Astronomers discover distant building site of giant planetary system
Sen—A team of Japanese astronomers using the Atacama Large Millimeter/submillimeter Array (ALMA) have found evidence of a planetary system being formed a long way from its star -- about five times further out than Neptune is from the Sun.
The star, labelled HD142527, lives in the constellation of Lupus, the Wolf. The research team, led by astronomers at Osaka University and Ibaraki University, used ALMA to observe the ring of cosmic dust -- the building blocks of planets -- swarming around the star. After measuring the densest part of the dust ring the researchers concluded it was highly possible that planets are now being formed.
Of particular interest to students of planet formation was the location of the planet forming region which is much further away from the star than previously discovered protoplanetary disks. Though exoplanets have been found orbiting their stars at greater distances than Neptune, the planet formation process is yet to be fully understood.
Planet formation takes place when dust particles in a disk collide and coalesce together to form protoplanets, which are the cores of planets. Some continue to clump together with more dust to form rocky worlds, whilst other protoplanets capture gas particles to form gas giants. Prior to the teams's findings around HD142527 it was generally assumed that such planet formations occurred much closer to their parent star.
The submillimeter emission from the dust ring showed a non-uniform distribution, with part of the ring much denser than the rest. Misato Fukagawa, leader of the team and an assistant professor at Osaka University, said: "The brightest part in submillimeter wave is located far from the central star, and the distance is comparable to five times the distance between the Sun and the Neptune. I have never seen such a bright knot in such a distant position. This strong submillimeter emission can be interpreted as an indication that large amount of material is accumulated in this position. When a sufficient amount of material is accumulated, planets or comets can be formed here. To investigate this possibility, we measured the amount of material."
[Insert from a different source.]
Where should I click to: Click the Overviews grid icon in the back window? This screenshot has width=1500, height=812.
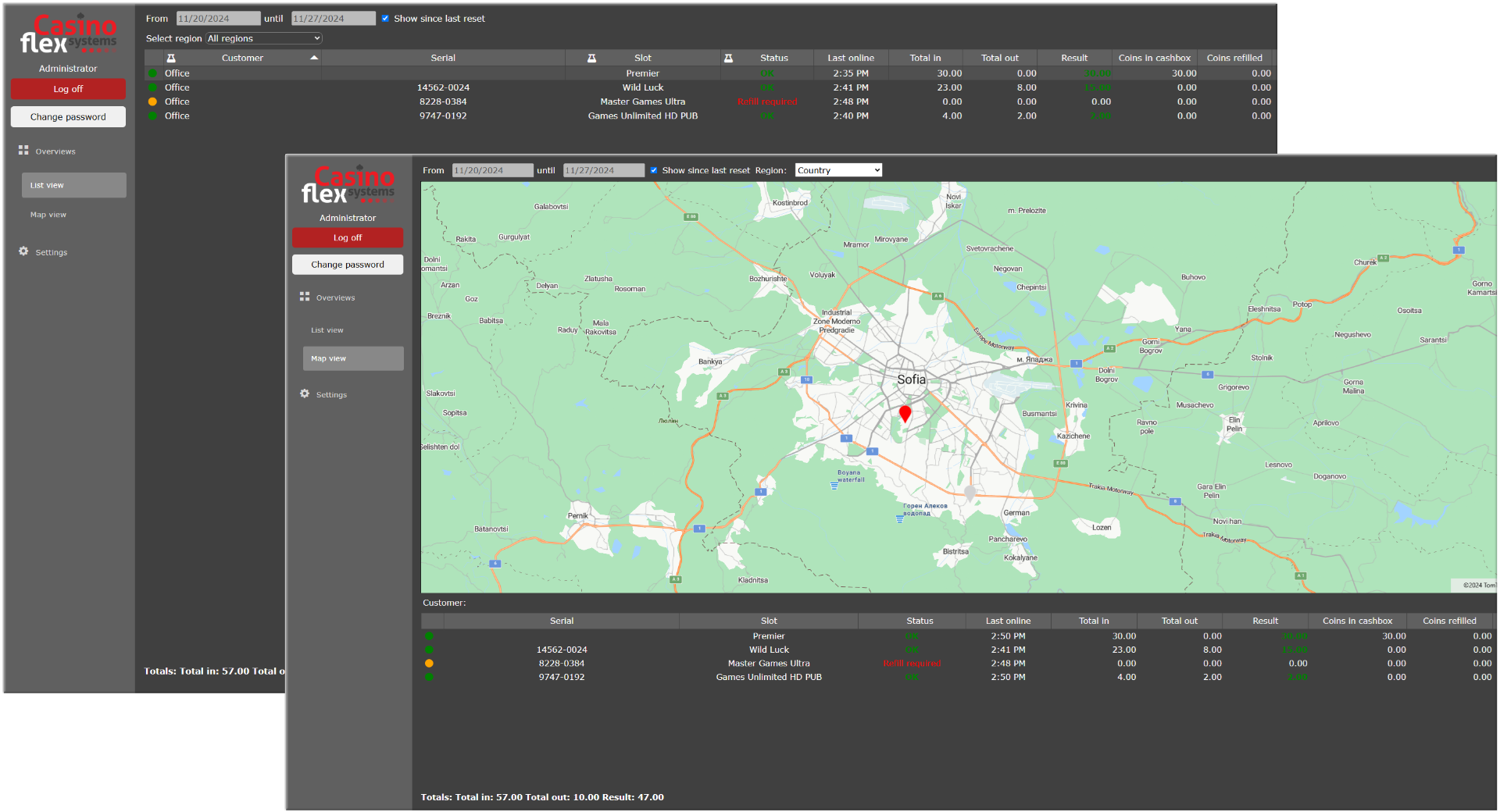coord(23,150)
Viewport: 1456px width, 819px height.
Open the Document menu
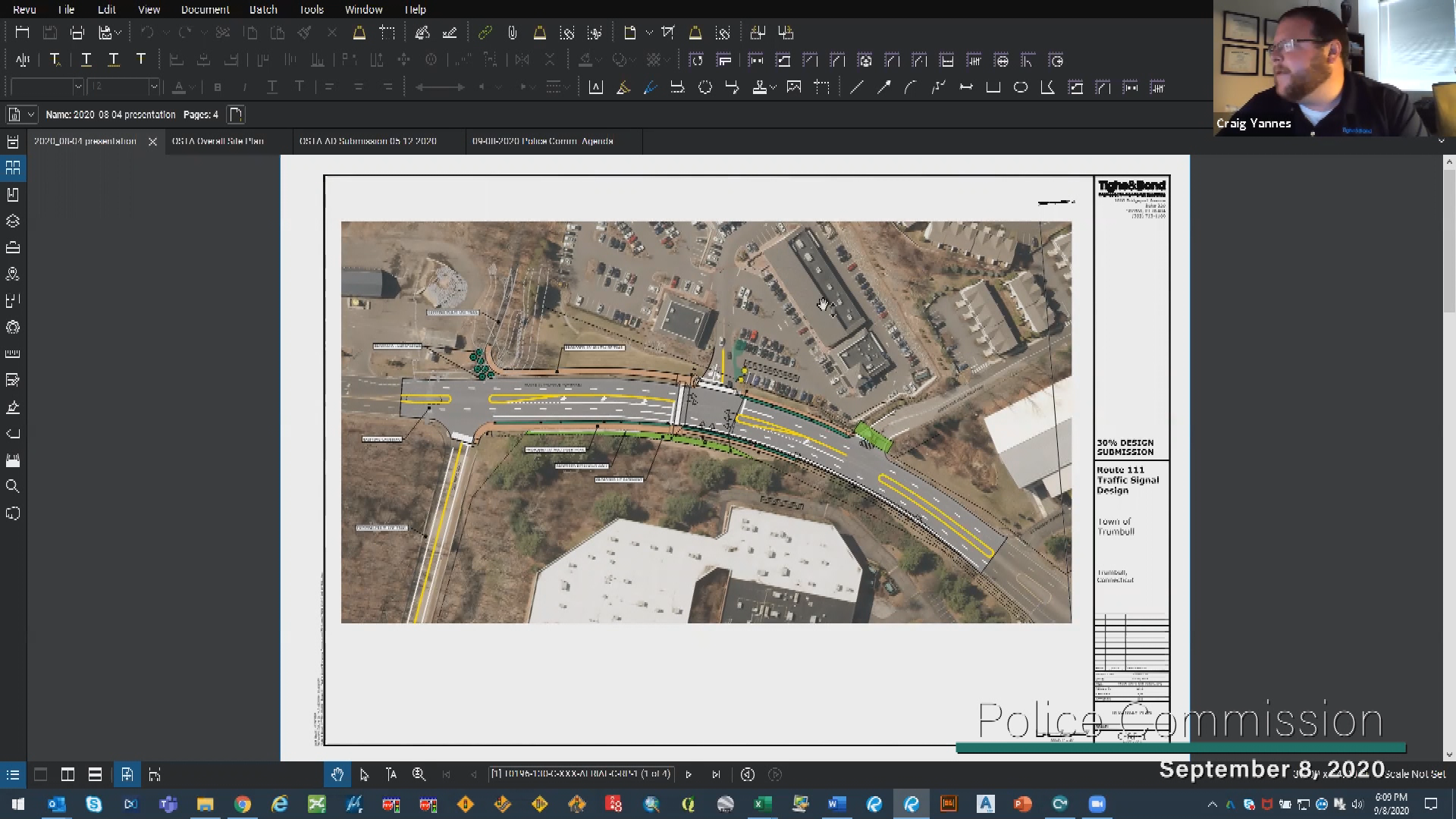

Dust and gas disk around HD142527. The dust and gas distributions observed by ALMA are shown in red and green, respectively. Near-infrared image taken by the NAOJ Subaru Telescope is shown in blue. The circle in the image shows the position of the dust concentration, in which planets are thought to be formed. Credit: ALMA (ESO/NAOJ/NRAO), NAOJ, Fukagawa et al.
The team's research led them to consider that it was highly possible planets are being formed in the dense part of the disk.
"Seeing the site of planet formation directly is one of the most important goals for ALMA" explained Munetake Momose, a team member and a professor at Ibaraki University. "Our observations successfully located a unique candidate in an unexpectedly distant place from the central star. I believe that ALMA will bring us more surprising results."
The researchers are planning further observations with ALMA to measure the amount of gas in the disc in order to determine whether the planets forming are rocky worlds or gas giants. If the dense region has the same amount of gas as is typically found in the Universe (a mass ratio of dust to gas being 1 to 100) then there would be enough gas to form giant gaseous planets several times more massive than Jupiter. If, however, the dense region is a dust trap, an area in the disc of dust where the dust concentration is exceptionally higher than in other parts of the disk, then another possibility would be the formation of rocky worlds like Earth and Mars.
Misato Fukagawa concluded: "Our final goal is to reveal the major physical process which controls the formation of planets. To achieve this goal, it is important to obtain a comprehensive view of the planet formation through observations of many protoplanetary disks."
ALMA is a powerful telescope array located 5,000 meters above sea level on the remote Chajnantor Plateau in the Atacama desert in Chile. The observatory is operated by the European Southern Observatory and other international partners including the US National Science Foundation (NSF), the National Research Council of Canada (NRC) and the National Institute of Natural Sciences (NINS) in Japan.